If you’ve been following news about Oakland schools, you know that we’re facing a financial crisis. The district is considering, once again, how to make painful cuts with real consequences for students. To make matters worse, deeply misleading narratives about surpluses or hidden money have led to more confusion and mistrust in our community.
As part of our Budgeting for Impact campaign, we’ve long advocated for greater transparency and smarter spending. OUSD needs to do a better job managing its budget. We need to keep the money close to students and put our resources towards the most impactful programs. The fact that budget cuts are needed is not an Oakland-specific problem. The financial crisis is a systemic reality that districts across California are facing. To overcome this crisis, Oakland needs collaboration, not conspiracy theory.
Stay tuned for more myth-busting information from GO (be sure you’ve liked our Facebook page for those updates) this week. But let’s start with the facts:
1. Rising Pension and Healthcare Costs
California teachers hope for – and rightly deserve – a secure retirement. By law, they receive a guaranteed lifetime retirement benefit or a pension. Districts are obligated to contribute a portion of their budget to fund these pensions, the cost of which has sharply increased in recent years. This is a statewide trend that has been widely reported (here, here, and here).
Specifically, in Oakland, pension costs more than doubled in just 4 years, from $545 per student in 2013-14 to $1,151 per student in 2017-18. Next year alone, OUSD will see a $3 million dollar increase. As both pension costs for retired teachers and healthcare costs for the current workforce continue to grow, these obligations take up a greater share of new money that districts have received each year – money that would otherwise benefit students more directly. Check out this video for more information on the statewide pension crisis.
2. Increased Special Education Costs
The federal government has continuously failed to fulfill its mandate to fully fund the Individuals with Disabilities Act (IDEA), a law passed to ensure that children with disabilities receive free and appropriate public education. This lack of federal funding leaves the burden on states and districts to fill in the expense gaps. On average, local districts have to make up 61 percent of the special education costs using their unrestricted funds.
To make matters more challenging, the costs of special education are rising. In California, special education costs have increased by just over 20 percent over the past decade — from $10.8 billion to $13 billion in inflation-adjusted figures. In OUSD specifically, the special education expenses are more than double the revenue they receive to cover these costs.
3. Fixed Operational Costs of Maintaining School Facilities With Low or Declining Enrollment
Many of Oakland’s schools are under-enrolled (for example, there are high schools that have historically served over 800 students and now only have just above 300 students enrolled) located in areas where few students live, or both. OUSD projects more than 10,000 seats will be empty across 87 schools this year.

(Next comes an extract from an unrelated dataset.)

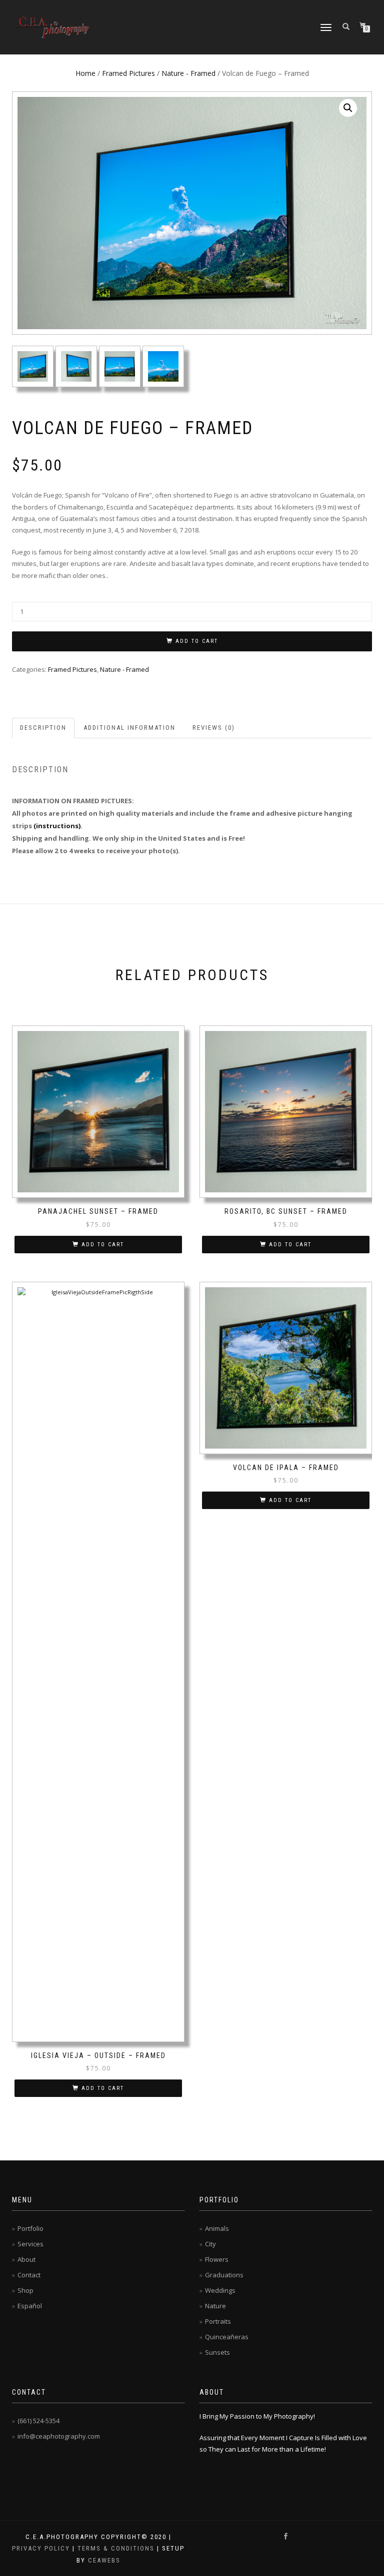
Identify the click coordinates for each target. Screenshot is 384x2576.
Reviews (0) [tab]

Both OUSD and the most recent Alameda Grand Jury Report have addressed and recognized that they are spreading their resources too thin, while maintaining the status quo that will not improve outcomes for our students.
From Superintendent Kyla Johnson-Trammell:
“We want to ensure we have the right number of high quality schools in the locations where Oakland’s students and families need them. This will allow us to maximize our resources so we can provide more of the services our students deserve.”

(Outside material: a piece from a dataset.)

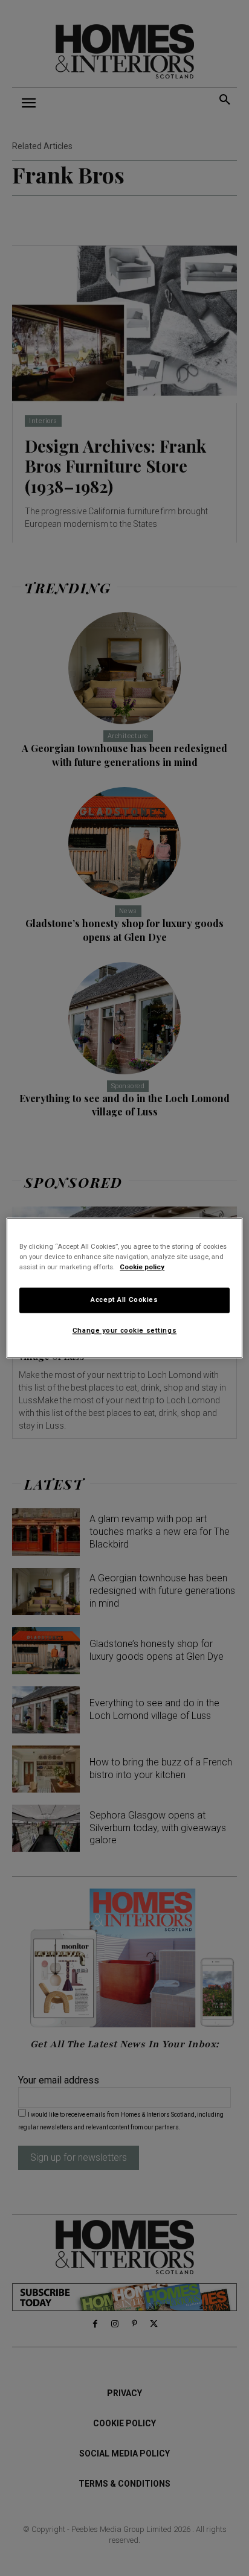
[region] (124, 1287)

4. Flat or Stagnant School Funding
California spends $11,000 per student. That’s only half as much as the top funded state in the nation: more than $22,000 in New York. Even though costs are rising across the state, funding levels have remained mostly flat. Since the 2015-16 school year, we’ve only seen a small increase of a few hundred dollars per student in Oakland. Combined with all the rising costs mentioned above, this stagnant funding level only exacerbates the financial hardships districts are facing. There are upcoming opportunities to increase funding for our schools like a statewide facilities bond measure on the ballot next week, the Schools and Communities First measure on ballots in November, and a potential local facilities bond measure also on that ballot for Oakland schools specifically.
The Pathway Forward
To overcome this budget crisis and to be able to provide a stable learning environment for current and future students, hard decisions must be made. Failing to make these decisions will be even harder and could lead to state or county takeover of Oakland schools. This would mean that decisions would be made for us, not by us. Oakland needs to work together and put students at the center.
In a hopeful example of collaboration, our neighbors in West Contra Costa recently saw their school district and teacher and school worker unions come together to issue a joint statement acknowledging that while they may disagree at times, they are committed to finding common ground in the interests of students. This kind of collaboration can be true in Oakland, too, if we are willing to come together.